A dish so popular it seems to have iterations in almost every national cuisine, Akiba’s Japanese Fried Chicken is an unforgettable version. Served as a toppling tower of golden fried chicken morsels each piece has a crispy texture on the outside yet succulent and juicy on the inside, and having been marinated overnight in a traditional Japanese method, they are full of flavour too.
The batter has been liberally spiked with spices like paprika, giving the dish its own unique attitude and punch. Served with silky-soft lemon-braised onions to cut through the richness, and a dusting of salty parmesan, the dish is well-rounded.
The deep brown, caramelised colour of the Beef Short Ribs speaks to the richness of the dish. The beef rib has taken hours to prepare, after sealing off flavours in a special flamer and braising for a long time at a low temperature in a flavourful master-stock. The result is
The result is meltingly tender rib that has created a rich, gelatinous sauce, the perfect fold for a tamarind sauce to cut through the unctuous qualities of the beef. An arrangement of fresh Asian herbs on top gives the meal a punch of colour and deepens the flavour.

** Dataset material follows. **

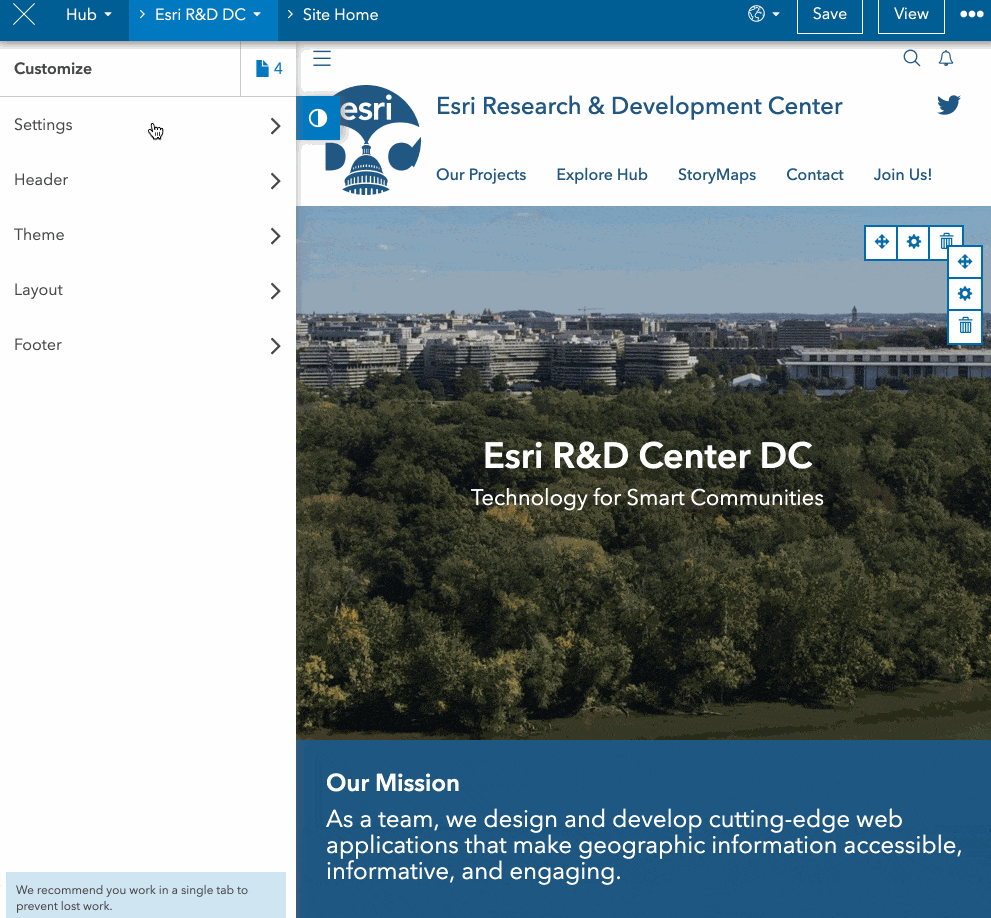Delete the card using the trash icon
Image resolution: width=991 pixels, height=918 pixels.
click(946, 242)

If you make it to dessert the Chocolate and Mandarin Jaffa Bar rounds off the meal nicely with a winning union of refreshing citrus and decadent chocolate. Served as a layered slab of flavours and textures, it has a thick chocolate sponge as the base of a creamy mandarin mousse layer, topped by a silky chocolate glaze.
The cake is also accompanied by a thick crème pâtissière laced with mandarin, as well as crushed roasted peanuts that deliver a deep roasted flavour and crunchy texture, and finally dollops of mandarin gel, whose sharpness cuts through the creaminess and richness of the cake.
Don’t expect fancy dinner. Expect fingers covered in fried chicken crumbs and faces smeared in kewpie mayo under the glow of neon lights and amongst eager chopsticks.